И тогда Шёффер решил вмешаться в разговор:
— Мастер Гутенберг, я избавлю вас от неприятного признания. Я и вы — если не учитывать гигантской дистанции между вашей мудростью и моими скромными познаниями, — мы оба владеем ремеслами гравера, ювелира и плавильщика. Нетрудно догадаться, что если вы претендуете на половину прибыли и вносите в дело половинный вклад, то я здесь лишний. Я подозреваю, что ваша машина способна заменить мою работу. Я все понимаю, и у меня нет причин обижаться. А посему позвольте мне вас покинуть! — воскликнул Шёффер в точности как игрок, якобы готовый сбросить свои карты в колоду.
— Петрус, возможно, прав. Давайте поговорим начистоту. Я банкир, и я не занимаюсь благотворительностью. Если кто-то здесь лишний, лучше об этом знать с самого начала.
В тот момент, когда Шёффер уже поднимался из-за стола, Гутенберг схватил его за руку и удержал на месте:
— Присядьте, за этим столом никто не лишний.
— Тогда я должен знать, в чем будет состоять моя работа.
— Мне нужен искуснейший каллиграф, который к тому же владеет техникой гравировки по металлу.

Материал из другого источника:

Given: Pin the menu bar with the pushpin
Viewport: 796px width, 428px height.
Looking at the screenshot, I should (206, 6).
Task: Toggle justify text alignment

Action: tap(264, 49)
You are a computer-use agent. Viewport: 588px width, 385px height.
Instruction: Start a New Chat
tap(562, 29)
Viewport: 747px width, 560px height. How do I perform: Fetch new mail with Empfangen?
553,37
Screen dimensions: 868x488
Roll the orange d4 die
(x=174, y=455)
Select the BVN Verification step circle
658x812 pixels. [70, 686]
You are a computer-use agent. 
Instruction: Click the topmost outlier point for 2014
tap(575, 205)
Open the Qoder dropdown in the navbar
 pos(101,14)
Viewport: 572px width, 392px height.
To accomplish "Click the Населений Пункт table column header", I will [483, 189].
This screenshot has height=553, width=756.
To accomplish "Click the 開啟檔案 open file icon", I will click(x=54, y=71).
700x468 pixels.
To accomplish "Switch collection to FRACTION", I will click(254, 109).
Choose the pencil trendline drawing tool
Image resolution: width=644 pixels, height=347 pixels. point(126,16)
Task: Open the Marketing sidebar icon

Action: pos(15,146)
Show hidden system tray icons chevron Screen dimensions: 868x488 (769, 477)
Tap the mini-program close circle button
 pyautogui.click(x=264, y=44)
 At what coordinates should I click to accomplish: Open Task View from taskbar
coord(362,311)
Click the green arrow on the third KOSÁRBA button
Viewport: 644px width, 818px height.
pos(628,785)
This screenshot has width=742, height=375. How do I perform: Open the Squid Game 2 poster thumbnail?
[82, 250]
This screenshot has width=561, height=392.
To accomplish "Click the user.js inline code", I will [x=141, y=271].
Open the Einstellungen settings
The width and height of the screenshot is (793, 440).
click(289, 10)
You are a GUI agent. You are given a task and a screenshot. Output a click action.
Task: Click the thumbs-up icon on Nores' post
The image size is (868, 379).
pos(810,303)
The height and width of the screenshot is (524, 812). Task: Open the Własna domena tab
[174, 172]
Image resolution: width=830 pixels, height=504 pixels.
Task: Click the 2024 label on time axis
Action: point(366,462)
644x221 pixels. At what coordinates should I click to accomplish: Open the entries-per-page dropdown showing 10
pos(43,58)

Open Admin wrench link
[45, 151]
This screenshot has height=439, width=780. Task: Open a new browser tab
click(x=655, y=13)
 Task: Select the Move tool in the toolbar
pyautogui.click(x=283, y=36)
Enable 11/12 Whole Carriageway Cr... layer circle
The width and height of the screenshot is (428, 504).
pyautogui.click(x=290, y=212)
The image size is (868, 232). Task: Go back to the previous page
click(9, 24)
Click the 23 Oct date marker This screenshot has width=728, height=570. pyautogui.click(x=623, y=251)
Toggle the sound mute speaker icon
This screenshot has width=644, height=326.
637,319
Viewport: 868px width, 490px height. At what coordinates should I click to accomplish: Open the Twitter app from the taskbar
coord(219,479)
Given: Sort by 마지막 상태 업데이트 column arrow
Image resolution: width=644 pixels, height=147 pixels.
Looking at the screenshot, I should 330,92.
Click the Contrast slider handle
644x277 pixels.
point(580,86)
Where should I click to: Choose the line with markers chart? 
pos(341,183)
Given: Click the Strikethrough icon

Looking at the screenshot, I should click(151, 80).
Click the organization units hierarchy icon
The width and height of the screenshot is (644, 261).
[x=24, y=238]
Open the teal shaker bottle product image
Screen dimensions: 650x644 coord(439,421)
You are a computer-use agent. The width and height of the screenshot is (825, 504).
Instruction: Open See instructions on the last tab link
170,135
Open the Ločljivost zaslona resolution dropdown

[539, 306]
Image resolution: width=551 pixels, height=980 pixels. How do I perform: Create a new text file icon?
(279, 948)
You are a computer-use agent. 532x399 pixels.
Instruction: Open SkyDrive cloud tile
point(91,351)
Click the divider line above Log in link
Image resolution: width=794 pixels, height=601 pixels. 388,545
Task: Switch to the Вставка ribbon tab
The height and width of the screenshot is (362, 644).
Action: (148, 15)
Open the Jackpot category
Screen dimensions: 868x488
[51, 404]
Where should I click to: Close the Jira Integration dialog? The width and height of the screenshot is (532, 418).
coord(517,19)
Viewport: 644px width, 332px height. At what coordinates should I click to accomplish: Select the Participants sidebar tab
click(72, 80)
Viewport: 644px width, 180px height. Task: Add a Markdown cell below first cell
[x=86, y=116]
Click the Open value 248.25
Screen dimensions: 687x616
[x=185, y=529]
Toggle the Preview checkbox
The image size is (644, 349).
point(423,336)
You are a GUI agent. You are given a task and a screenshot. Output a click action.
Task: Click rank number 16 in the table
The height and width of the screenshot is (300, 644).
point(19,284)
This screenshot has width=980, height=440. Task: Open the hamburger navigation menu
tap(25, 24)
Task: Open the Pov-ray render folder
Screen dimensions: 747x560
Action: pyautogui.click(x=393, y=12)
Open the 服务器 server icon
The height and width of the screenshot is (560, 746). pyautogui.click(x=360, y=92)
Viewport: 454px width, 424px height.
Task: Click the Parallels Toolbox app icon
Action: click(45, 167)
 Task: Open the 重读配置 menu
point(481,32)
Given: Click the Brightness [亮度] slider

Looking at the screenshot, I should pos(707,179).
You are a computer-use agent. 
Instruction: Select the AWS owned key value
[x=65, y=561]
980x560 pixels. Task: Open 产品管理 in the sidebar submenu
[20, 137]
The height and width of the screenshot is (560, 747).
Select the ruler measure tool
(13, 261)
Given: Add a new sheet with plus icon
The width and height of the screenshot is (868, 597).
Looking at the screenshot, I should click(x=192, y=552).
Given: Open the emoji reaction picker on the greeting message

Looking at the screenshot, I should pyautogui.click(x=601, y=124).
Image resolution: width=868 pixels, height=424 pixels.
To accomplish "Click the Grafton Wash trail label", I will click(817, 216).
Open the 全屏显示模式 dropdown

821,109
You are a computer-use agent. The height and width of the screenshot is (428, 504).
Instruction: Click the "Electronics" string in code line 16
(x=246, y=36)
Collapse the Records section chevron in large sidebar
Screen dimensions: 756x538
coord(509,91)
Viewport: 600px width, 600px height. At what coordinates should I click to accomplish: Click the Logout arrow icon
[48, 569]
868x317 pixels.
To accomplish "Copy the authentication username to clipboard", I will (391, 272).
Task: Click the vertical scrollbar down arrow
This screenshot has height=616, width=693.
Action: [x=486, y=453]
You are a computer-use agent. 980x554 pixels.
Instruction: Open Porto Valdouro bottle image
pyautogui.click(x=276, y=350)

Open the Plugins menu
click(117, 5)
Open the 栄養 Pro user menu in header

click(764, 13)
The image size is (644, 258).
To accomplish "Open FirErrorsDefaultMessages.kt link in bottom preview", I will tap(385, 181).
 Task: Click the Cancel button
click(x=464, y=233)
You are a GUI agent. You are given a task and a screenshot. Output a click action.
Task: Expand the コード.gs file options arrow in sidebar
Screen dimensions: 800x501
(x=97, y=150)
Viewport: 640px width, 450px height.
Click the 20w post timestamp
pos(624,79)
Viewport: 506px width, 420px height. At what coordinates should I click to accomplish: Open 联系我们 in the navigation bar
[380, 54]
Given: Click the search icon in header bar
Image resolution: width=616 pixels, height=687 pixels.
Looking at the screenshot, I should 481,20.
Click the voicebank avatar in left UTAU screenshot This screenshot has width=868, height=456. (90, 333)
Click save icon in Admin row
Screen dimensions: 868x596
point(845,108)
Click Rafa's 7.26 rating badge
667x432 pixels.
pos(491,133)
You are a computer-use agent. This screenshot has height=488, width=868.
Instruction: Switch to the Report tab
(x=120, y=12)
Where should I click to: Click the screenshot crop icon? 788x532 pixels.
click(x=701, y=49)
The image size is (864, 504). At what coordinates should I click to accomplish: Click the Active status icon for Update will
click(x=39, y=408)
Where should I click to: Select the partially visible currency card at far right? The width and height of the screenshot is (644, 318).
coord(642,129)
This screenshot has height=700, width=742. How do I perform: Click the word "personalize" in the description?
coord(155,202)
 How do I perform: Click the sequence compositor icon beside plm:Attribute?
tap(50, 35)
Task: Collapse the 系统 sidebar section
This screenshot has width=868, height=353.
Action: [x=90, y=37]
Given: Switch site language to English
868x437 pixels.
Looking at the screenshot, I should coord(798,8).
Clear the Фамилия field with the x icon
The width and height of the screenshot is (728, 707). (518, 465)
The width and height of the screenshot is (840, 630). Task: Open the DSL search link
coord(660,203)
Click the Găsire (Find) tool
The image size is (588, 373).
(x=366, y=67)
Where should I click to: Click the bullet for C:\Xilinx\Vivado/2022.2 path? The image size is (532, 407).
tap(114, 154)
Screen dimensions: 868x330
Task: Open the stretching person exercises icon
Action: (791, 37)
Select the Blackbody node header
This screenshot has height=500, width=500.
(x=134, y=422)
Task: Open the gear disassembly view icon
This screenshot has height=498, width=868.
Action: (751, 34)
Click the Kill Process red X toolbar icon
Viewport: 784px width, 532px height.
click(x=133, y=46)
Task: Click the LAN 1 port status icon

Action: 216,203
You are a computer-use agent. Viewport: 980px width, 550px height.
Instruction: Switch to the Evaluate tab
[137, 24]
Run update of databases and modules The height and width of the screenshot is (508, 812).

Теперь уже ни Фуст, ни Шёффер не могли скрыть своего изумления. Они не только вытащили из Гутенберга известие о существовании некой секретной машины, но вдобавок узнали, что это таинственное устройство работает не с деревянными, а с металлическими литерами. А Иоганн в этот момент понял, что не сможет скрыть от Петруса свой печатный стан. Как сумеет он уговорить Шёффера гравировать буквы на металлических литерах, не поделившись этой тайной? Компаньоны великолепно распорядились своими картами, они уже почти выиграли партию. И тогда Фуст решил сделать последнюю и самую рискованную ставку:
— Пойдемте прямо сейчас в мою мастерскую. Вы будете первым, кто узнает нашу самую важную тайну.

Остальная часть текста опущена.